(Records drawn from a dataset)

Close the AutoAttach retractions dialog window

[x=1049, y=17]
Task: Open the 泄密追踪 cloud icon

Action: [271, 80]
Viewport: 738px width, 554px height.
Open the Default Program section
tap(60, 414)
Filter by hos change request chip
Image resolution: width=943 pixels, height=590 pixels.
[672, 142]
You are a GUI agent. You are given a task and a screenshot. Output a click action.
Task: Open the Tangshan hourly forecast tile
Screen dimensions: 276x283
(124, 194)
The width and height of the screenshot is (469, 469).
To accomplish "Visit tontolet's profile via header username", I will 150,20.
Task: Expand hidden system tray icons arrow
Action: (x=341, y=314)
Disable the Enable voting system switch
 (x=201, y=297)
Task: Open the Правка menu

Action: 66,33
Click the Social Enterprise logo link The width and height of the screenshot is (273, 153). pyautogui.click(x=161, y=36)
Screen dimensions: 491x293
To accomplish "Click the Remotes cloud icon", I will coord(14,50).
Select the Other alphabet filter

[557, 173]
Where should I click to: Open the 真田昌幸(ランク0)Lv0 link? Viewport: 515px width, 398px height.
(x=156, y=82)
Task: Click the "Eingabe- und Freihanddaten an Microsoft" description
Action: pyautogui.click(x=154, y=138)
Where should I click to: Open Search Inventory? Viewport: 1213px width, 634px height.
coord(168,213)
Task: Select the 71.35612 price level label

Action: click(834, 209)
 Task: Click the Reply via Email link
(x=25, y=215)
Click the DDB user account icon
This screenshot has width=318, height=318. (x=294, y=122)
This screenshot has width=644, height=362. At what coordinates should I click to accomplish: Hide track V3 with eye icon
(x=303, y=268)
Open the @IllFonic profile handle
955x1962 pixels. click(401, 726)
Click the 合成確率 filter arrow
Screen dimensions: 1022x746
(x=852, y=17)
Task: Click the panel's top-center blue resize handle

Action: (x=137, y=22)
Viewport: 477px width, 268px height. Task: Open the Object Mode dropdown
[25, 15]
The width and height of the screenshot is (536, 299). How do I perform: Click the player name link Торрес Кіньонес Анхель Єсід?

- WHAT YOU SHOULD DO -
Retype the data shown above so that each line matches the original.

- TASK SOLUTION -
Close the AutoAttach retractions dialog window

[x=1049, y=17]
Task: Open the 泄密追踪 cloud icon

Action: [271, 80]
Viewport: 738px width, 554px height.
Open the Default Program section
tap(60, 414)
Filter by hos change request chip
Image resolution: width=943 pixels, height=590 pixels.
[672, 142]
You are a GUI agent. You are given a task and a screenshot. Output a click action.
Task: Open the Tangshan hourly forecast tile
Screen dimensions: 276x283
(124, 194)
The width and height of the screenshot is (469, 469).
To accomplish "Visit tontolet's profile via header username", I will 150,20.
Task: Expand hidden system tray icons arrow
Action: (x=341, y=314)
Disable the Enable voting system switch
 (x=201, y=297)
Task: Open the Правка menu

Action: 66,33
Click the Social Enterprise logo link The width and height of the screenshot is (273, 153). pyautogui.click(x=161, y=36)
Screen dimensions: 491x293
To accomplish "Click the Remotes cloud icon", I will coord(14,50).
Select the Other alphabet filter

[557, 173]
Where should I click to: Open the 真田昌幸(ランク0)Lv0 link? Viewport: 515px width, 398px height.
(x=156, y=82)
Task: Click the "Eingabe- und Freihanddaten an Microsoft" description
Action: pyautogui.click(x=154, y=138)
Where should I click to: Open Search Inventory? Viewport: 1213px width, 634px height.
coord(168,213)
Task: Select the 71.35612 price level label

Action: click(834, 209)
 Task: Click the Reply via Email link
(x=25, y=215)
Click the DDB user account icon
This screenshot has width=318, height=318. (x=294, y=122)
This screenshot has width=644, height=362. At what coordinates should I click to accomplish: Hide track V3 with eye icon
(x=303, y=268)
Open the @IllFonic profile handle
955x1962 pixels. click(401, 726)
Click the 合成確率 filter arrow
Screen dimensions: 1022x746
(x=852, y=17)
Task: Click the panel's top-center blue resize handle

Action: (x=137, y=22)
Viewport: 477px width, 268px height. Task: Open the Object Mode dropdown
[25, 15]
The width and height of the screenshot is (536, 299). How do I perform: Click the player name link Торрес Кіньонес Анхель Єсід?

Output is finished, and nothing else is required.